== Kaynak metin ==

DENİZ BAYKAL: Erivan’a giden Gül niçin konuşmuyor? Perde arkasındaki gerçekleri açıklayın
Milletin dikkatinden kaçmaz. Sınırımızı bile kabul etmeyen Ermenilerle ne görüştüğünüzü çıkın ve kamuoyuna anlatın!
CHP lideri Deniz Baykal, AKP’nin Ermeni politikasına isyan etti: Bu durum, Türkiye’ye hiç yakışmıyor. Ermenistan işgalden vazgeçecekse açıklasın. Yoksa açıkça vazgeçilsin... Nerede bu hükümetin Dışişleri Bakanı, bakanlığı? Bunlar bugünler için değil mi?
Siz kardeşimize nasıl bakıyorsunuz!
Dost ve kardeş Azerbaycan’a AKP yaklaşımını da eleştiren Baykal, “Haydi tüm ilişkileri bir yana bırakın. Kafkasların en büyük ülkesi, Türk dünyasına açılan kapı... Türkiye ile konumu açısından olağanüstü önemli. Azerbaycan’a sahip çıkmalıyız” dedi.
DEVLET BAHÇELİ: Soykırım iftirası ve toprak iddiası bitecek, Karabağ işgali sona erecek.Ermeniler, temelsiz iddia ve iftiralarından vazgeçmediği sürece onlara sınırı açmaya
hiç kimsenin gücü yetmez!
MHP Genel Başkanı Devlet Bahçeli, AKP’nin adım adım sürdürdüğü Ermeniyle yakınlaşma politikasına sert tepki gösterdi. Grup toplantısında iktidara yüklenen Bahçeli, “Dış politikaya ve diplomasiye maalesef tam bir boyun eğmişlik hali hâkim olmuştur” dedi.
“Türkiye’nin onuru zedeleniyor”
AKP’nin verdiği taahhütlerin, imzaladığı belgelerin ve onayladığı dayatmaların Türkiye’nin onurunu zedelediğini belirten Bahçeli, “AKP, yersiz iddialarını sürdüren Ermenistan’a ecdadımızın yargılanması konusunda ümit ve cesaret verdi” diye konuştu.

===
== Ham veri ==

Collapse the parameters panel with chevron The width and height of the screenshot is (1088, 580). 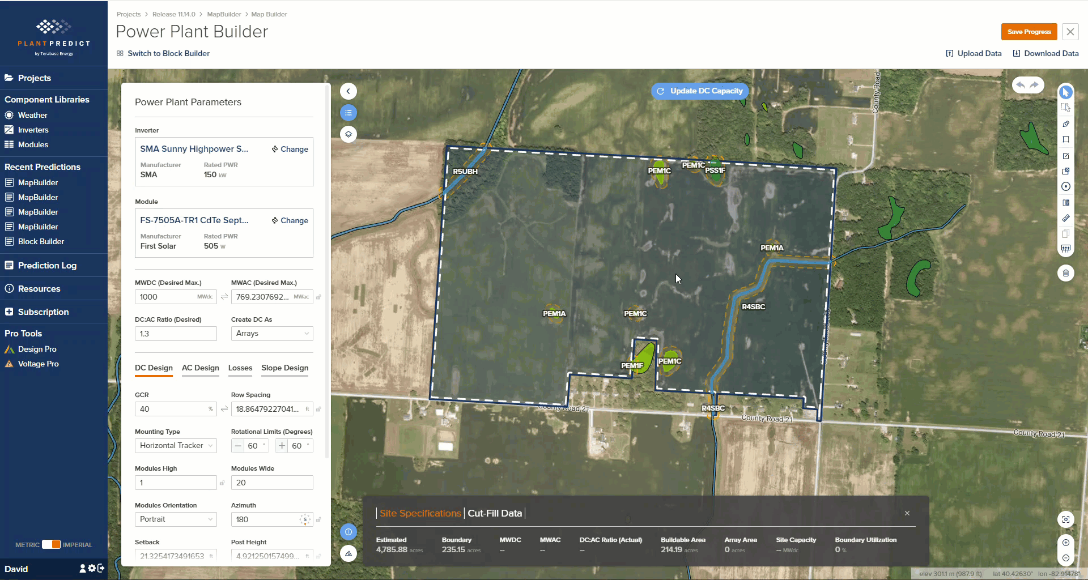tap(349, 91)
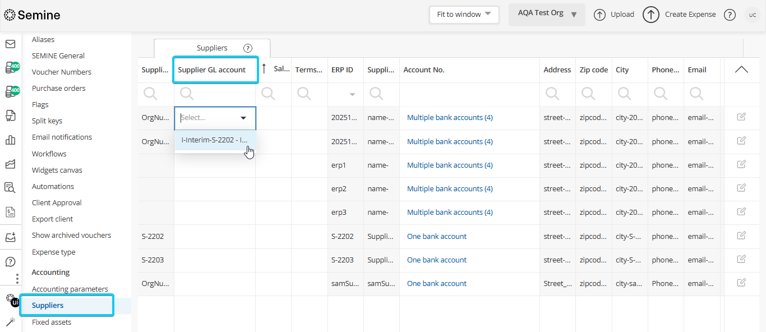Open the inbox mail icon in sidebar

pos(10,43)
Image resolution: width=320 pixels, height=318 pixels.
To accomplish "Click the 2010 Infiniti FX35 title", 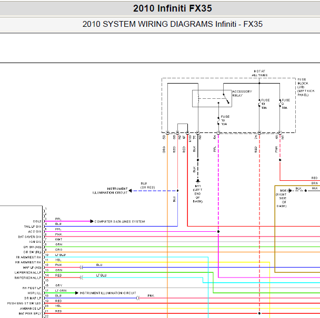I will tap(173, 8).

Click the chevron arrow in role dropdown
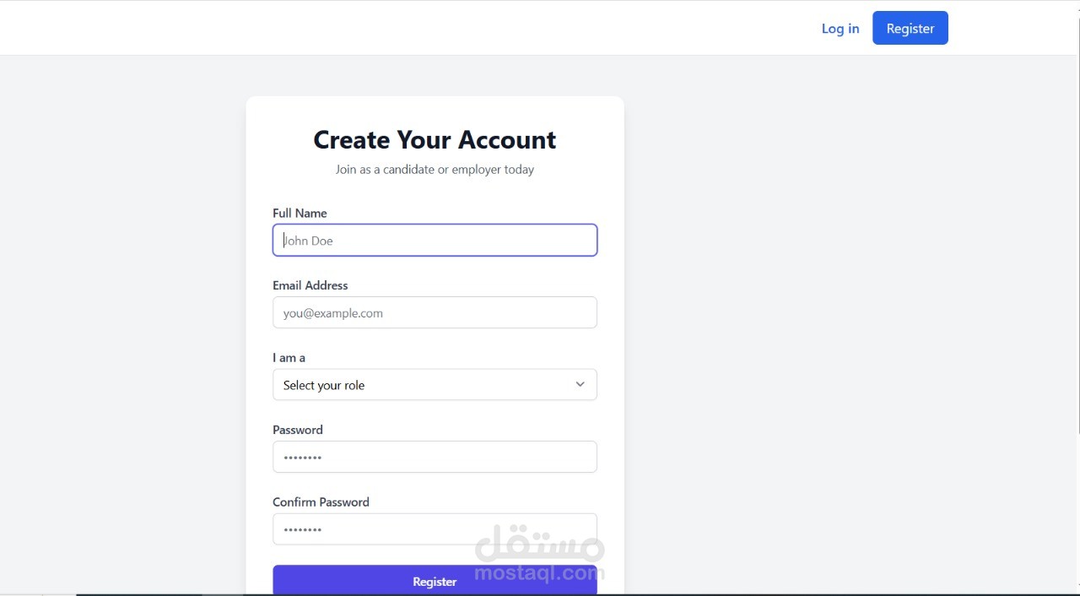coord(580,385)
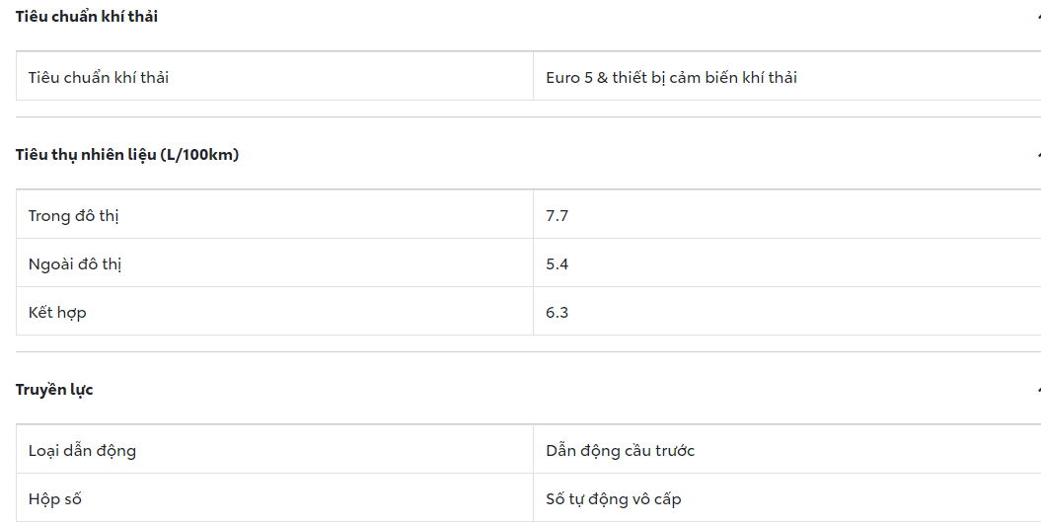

===

Görevler
1. Kaynak metne göre Baykal, Azerbaycan'a neden sahip çıkılması gerektiğini söylüyor? Bir ile üç cümle arasında açıklayın.
2. Kaynak metindeki "Dost ve kardeş" ifadesinden "kimsenin gücü yetmez!" ifadesine kadar olan bölümü olduğu gibi aktarın.
Listedeki veriler, kaynak metinden ayrı bir malzemedir.

Cevaplar
1. Baykal, Azerbaycan'ın Kafkasların en büyük ülkesi ve Türk dünyasına açılan kapı olduğunu söylüyor. Ayrıca bu ülkenin konumu açısından Türkiye için olağanüstü önemli olduğunu belirtiyor.

2.
Dost ve kardeş Azerbaycan’a AKP yaklaşımını da eleştiren Baykal, “Haydi tüm ilişkileri bir yana bırakın. Kafkasların en büyük ülkesi, Türk dünyasına açılan kapı... Türkiye ile konumu açısından olağanüstü önemli. Azerbaycan’a sahip çıkmalıyız” dedi.
DEVLET BAHÇELİ: Soykırım iftirası ve toprak iddiası bitecek, Karabağ işgali sona erecek.Ermeniler, temelsiz iddia ve iftiralarından vazgeçmediği sürece onlara sınırı açmaya
hiç kimsenin gücü yetmez!